Dataset records:
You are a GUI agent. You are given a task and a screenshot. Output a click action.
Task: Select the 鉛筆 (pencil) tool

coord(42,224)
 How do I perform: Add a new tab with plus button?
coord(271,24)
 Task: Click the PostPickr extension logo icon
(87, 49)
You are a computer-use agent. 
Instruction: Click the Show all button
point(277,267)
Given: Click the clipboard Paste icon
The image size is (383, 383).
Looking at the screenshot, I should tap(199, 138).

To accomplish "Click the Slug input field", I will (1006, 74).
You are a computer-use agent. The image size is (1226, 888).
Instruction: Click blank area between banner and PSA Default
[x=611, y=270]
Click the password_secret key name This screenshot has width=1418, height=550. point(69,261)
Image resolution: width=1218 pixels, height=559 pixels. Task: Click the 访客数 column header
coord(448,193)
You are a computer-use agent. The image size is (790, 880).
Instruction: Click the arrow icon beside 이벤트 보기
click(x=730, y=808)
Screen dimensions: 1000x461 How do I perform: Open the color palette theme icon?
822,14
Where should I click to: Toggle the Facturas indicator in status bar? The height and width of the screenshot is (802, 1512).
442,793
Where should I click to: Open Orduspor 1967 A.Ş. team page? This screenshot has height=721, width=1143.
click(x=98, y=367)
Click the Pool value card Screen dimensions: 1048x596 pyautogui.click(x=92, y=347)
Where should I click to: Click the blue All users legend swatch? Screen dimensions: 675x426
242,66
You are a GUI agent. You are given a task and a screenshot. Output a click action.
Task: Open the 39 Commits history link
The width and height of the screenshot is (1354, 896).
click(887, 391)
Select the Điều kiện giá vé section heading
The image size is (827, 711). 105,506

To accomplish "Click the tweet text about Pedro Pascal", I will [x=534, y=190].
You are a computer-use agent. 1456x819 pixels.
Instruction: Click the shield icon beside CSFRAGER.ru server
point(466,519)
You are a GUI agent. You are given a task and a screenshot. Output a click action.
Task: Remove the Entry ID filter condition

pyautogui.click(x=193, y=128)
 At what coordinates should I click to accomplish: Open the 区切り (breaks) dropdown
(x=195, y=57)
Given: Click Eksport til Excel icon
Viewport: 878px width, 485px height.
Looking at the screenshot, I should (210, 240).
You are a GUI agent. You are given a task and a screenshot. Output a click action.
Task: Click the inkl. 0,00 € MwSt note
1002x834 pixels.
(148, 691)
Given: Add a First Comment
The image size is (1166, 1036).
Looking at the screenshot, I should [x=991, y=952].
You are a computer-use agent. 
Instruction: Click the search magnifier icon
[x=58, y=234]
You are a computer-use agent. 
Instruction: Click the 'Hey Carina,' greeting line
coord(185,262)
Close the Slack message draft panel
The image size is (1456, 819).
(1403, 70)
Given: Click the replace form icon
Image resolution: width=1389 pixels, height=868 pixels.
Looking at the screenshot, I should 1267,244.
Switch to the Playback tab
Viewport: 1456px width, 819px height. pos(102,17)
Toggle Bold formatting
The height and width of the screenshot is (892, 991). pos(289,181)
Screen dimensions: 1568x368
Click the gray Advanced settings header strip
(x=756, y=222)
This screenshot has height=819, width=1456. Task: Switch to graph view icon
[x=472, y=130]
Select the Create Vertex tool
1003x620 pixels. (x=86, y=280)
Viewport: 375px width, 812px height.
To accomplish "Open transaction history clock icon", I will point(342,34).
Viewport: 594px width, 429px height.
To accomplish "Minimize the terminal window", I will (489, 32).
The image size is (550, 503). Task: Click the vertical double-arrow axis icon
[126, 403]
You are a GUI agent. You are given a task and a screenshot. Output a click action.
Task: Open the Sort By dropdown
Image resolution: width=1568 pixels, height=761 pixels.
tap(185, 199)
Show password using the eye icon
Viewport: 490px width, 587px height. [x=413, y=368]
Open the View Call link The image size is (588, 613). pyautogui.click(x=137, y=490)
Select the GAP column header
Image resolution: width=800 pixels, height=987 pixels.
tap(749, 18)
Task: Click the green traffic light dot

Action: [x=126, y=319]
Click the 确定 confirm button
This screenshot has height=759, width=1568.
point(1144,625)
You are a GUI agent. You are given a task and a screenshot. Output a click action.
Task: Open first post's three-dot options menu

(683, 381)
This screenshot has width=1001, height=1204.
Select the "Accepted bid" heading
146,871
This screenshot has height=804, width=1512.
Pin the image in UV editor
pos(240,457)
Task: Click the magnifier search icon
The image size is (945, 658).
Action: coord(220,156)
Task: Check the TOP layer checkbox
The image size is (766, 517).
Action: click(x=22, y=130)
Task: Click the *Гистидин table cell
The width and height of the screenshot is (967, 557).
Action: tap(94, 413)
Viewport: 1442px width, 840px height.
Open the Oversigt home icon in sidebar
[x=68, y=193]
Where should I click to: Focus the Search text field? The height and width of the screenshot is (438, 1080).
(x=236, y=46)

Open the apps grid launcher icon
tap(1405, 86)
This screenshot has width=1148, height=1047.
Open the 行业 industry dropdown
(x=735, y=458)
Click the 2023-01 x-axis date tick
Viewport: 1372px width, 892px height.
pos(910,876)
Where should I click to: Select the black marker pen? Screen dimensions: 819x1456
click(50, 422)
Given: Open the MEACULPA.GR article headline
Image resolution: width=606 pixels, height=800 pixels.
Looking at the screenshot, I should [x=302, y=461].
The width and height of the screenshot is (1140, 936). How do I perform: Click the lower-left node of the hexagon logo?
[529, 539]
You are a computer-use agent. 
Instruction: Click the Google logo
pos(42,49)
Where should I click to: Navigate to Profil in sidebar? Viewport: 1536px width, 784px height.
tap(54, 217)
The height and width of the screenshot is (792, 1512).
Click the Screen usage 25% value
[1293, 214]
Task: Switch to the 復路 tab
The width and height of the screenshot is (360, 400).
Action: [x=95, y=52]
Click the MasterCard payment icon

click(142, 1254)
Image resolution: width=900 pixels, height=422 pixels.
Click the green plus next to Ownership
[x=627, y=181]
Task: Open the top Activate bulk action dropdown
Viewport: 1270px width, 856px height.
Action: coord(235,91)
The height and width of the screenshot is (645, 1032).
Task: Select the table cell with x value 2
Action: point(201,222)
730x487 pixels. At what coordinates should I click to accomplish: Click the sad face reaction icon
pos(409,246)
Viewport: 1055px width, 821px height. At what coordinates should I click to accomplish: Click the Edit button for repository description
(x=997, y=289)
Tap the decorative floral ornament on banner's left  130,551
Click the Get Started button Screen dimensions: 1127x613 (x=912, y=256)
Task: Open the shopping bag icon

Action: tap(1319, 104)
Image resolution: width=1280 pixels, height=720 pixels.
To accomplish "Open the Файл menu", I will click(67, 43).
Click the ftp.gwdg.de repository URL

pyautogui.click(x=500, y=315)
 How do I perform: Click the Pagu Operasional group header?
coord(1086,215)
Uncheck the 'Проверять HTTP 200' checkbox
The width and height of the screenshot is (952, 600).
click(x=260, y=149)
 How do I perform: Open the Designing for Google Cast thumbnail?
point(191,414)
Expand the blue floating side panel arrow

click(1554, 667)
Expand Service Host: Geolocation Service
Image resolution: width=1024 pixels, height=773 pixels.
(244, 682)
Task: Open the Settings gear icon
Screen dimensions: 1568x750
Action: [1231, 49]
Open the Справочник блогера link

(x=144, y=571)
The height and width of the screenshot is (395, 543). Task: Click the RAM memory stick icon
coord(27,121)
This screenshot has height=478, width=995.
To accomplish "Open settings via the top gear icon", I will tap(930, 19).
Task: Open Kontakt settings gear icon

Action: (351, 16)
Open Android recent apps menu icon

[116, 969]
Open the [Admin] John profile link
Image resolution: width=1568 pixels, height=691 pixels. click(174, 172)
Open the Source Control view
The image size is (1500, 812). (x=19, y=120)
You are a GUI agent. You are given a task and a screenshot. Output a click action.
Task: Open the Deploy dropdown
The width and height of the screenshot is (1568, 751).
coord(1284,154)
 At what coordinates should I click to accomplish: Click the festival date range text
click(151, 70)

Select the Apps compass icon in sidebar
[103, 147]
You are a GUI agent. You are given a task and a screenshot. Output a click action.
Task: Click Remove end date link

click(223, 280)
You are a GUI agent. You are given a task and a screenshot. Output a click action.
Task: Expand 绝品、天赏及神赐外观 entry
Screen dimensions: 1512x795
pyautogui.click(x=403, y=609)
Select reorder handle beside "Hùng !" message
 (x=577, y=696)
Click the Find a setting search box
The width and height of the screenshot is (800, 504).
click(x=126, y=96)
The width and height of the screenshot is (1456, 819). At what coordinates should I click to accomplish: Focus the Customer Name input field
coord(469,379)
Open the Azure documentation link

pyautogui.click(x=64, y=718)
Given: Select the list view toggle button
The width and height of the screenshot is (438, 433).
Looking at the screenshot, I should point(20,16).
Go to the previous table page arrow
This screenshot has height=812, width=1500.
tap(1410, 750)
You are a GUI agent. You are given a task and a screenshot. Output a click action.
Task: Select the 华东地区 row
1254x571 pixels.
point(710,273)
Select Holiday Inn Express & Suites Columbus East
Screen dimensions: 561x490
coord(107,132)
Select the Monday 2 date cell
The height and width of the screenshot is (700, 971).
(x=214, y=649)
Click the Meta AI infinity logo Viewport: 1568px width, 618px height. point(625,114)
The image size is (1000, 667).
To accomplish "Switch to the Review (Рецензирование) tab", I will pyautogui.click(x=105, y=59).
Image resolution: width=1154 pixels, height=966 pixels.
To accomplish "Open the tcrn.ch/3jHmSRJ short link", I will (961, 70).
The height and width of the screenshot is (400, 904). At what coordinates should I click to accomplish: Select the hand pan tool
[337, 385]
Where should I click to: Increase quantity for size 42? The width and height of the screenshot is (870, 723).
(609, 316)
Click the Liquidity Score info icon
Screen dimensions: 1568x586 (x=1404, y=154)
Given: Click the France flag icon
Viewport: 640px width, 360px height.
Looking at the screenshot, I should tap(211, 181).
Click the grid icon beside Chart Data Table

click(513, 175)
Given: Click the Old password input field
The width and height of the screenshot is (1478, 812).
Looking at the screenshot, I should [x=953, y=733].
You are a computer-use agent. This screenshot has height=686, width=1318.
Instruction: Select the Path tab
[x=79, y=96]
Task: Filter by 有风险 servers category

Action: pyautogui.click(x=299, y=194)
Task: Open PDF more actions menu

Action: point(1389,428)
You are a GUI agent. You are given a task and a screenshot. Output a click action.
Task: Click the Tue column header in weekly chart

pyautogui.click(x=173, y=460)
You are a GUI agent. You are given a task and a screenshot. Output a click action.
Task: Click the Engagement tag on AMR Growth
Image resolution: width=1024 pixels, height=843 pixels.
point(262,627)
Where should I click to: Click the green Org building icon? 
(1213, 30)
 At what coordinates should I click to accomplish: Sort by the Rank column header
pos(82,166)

Task: Copy out the listing word for word, starting with its first line and going on through the line containing "[x=611, y=270]", both ends included.

Reply to the task:
You are a GUI agent. You are given a task and a screenshot. Output a click action.
Task: Select the 鉛筆 (pencil) tool

coord(42,224)
 How do I perform: Add a new tab with plus button?
coord(271,24)
 Task: Click the PostPickr extension logo icon
(87, 49)
You are a computer-use agent. 
Instruction: Click the Show all button
point(277,267)
Given: Click the clipboard Paste icon
The image size is (383, 383).
Looking at the screenshot, I should tap(199, 138).

To accomplish "Click the Slug input field", I will (1006, 74).
You are a computer-use agent. The image size is (1226, 888).
Instruction: Click blank area between banner and PSA Default
[x=611, y=270]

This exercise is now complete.